◆ Alıştırma Görevleri ◆
- a) 28 Şubat davasıyla ilgili metinde adı geçen bütün kişileri sıralayın.
- b) 28 Şubat davasıyla ilgili metinde "Sözcü yazarı Yılmaz Özdil'in köşesinde paylaştığı" ifadesinden başlayıp aşağıya doğru "gündemine almamasına değindi." ifadesine kadar uzanan bölümün tamamını değiştirmeden kopyalayın.

◆ Verilen Metin ◆
********************

Geç gelen adalet ‘adalet' olmayacaktır

Geç gelen adalet ‘adalet' olmayacaktır

Geç gelen adalet ‘adalet
  • A-
  • A
  • A+

28 Şubat tutuklularının dosyaları 11 aydır AYM'de

Sözcü yazarı Yılmaz Özdil'in köşesinde paylaştığı mektupta, 11 aydır cezaevinde tutulan 14 emekli generalden biri olan Çevik Bir'in demans olduğu, koruması sandığı infaz memurları sayesinde hayata tutunduğu belirtildi. 

Çetin Doğan, '28 Şubat davasının bir kumpas davası olduğunu kanıtlayan onlarca delilin incelenmekten kaçınıldığına' burgu yaptı ve AYM'nin davayı hâlâ gündemine almamasına değindi.

Doğan, 'Ülkemizde siyasi davaların açılması ve sürdürülmesinin bütün aşamalarda siyasi iktidarın belirleyici rol oynadığı acı bir gerçektir. Son dönemdeki gelişmeler; siyasi davalarda yaşanan bireysel hak ihlallerinin Anayasa Mahkemesi'nde gündeme alınması, görüşülmesi aşamasında da siyasi iktidarın bilinen yaklaşım ve temayülünün dikkate alındığı kuşkusunu yaratmıştır' ifadesini kullandı.

Çetin Doğan'ın mektubunun tamamı şöyle: 

'Bu mektup 28 Şubat Davası'na ilişkin bir savunma amacıyla hazırlanmamıştır.

Anayasa Mahkemesi'ne bir yıla yakın süre önce intikal eden davanın bir an önce ele alınıp sonuçlandırılması isteminden ibarettir.

28 Şubat Davası'nda geç gelen adalet ‘adalet' olmayacaktır.

Davanın gerçek mağdurları olan sanıklarda yaprak dökümü başlamıştır.

Yan koğuşta ‘demans' teşhisi ile yatan sayın Çevik Bir nerede olduğunu bilmemekte, korumaları sandığı infaz memurlarının yardımı ile hayata tutunmaya çalışmaktadır.

Bu açık mektup, mukayeseye olanak sağlamak amacıyla, Anayasa Mahkemesi'nin ortalama altı ay içerisinde sonuçlandırdığı adil yargılama hakkının ihlaline ilişkin ‘kumpas davaları'nda verdiği kararlar ışığında hazırlanmıştır.

********************

Kelime ve öğe bulmaya ilişkin satırlar:

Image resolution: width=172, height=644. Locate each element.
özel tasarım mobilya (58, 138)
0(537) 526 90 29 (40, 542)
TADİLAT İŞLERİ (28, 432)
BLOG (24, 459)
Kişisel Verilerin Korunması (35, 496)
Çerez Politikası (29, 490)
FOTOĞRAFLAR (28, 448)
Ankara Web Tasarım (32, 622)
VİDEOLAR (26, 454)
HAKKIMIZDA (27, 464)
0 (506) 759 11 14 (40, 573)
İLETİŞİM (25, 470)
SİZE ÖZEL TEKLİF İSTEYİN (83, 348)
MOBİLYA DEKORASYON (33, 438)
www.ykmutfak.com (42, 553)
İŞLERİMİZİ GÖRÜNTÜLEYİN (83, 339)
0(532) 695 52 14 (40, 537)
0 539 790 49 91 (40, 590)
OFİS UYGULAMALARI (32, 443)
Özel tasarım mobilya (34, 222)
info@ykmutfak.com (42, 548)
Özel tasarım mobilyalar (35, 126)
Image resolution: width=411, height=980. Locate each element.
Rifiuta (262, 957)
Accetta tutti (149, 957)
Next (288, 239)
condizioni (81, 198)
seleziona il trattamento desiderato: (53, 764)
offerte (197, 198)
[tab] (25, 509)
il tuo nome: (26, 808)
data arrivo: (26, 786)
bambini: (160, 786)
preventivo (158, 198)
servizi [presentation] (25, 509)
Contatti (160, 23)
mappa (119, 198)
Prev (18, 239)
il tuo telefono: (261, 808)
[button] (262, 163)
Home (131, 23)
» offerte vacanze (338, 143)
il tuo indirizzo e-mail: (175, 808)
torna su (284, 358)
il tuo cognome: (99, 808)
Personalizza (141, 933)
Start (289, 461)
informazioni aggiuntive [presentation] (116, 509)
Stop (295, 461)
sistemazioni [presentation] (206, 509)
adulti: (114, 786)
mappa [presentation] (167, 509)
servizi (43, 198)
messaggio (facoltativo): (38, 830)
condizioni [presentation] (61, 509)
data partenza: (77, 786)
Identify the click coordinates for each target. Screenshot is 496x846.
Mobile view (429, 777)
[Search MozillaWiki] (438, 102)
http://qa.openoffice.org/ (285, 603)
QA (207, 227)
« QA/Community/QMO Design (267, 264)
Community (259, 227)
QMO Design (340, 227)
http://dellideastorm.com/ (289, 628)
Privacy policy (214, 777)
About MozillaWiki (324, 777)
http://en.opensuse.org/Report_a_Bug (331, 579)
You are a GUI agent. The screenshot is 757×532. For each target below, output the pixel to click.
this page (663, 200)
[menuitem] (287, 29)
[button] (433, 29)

********************

◆ Alıştırma Yanıtları ◆
- a) Yılmaz Özdil, Çevik Bir, Çetin Doğan

- b)
Sözcü yazarı Yılmaz Özdil'in köşesinde paylaştığı mektupta, 11 aydır cezaevinde tutulan 14 emekli generalden biri olan Çevik Bir'in demans olduğu, koruması sandığı infaz memurları sayesinde hayata tutunduğu belirtildi. 

Çetin Doğan, '28 Şubat davasının bir kumpas davası olduğunu kanıtlayan onlarca delilin incelenmekten kaçınıldığına' burgu yaptı ve AYM'nin davayı hâlâ gündemine almamasına değindi.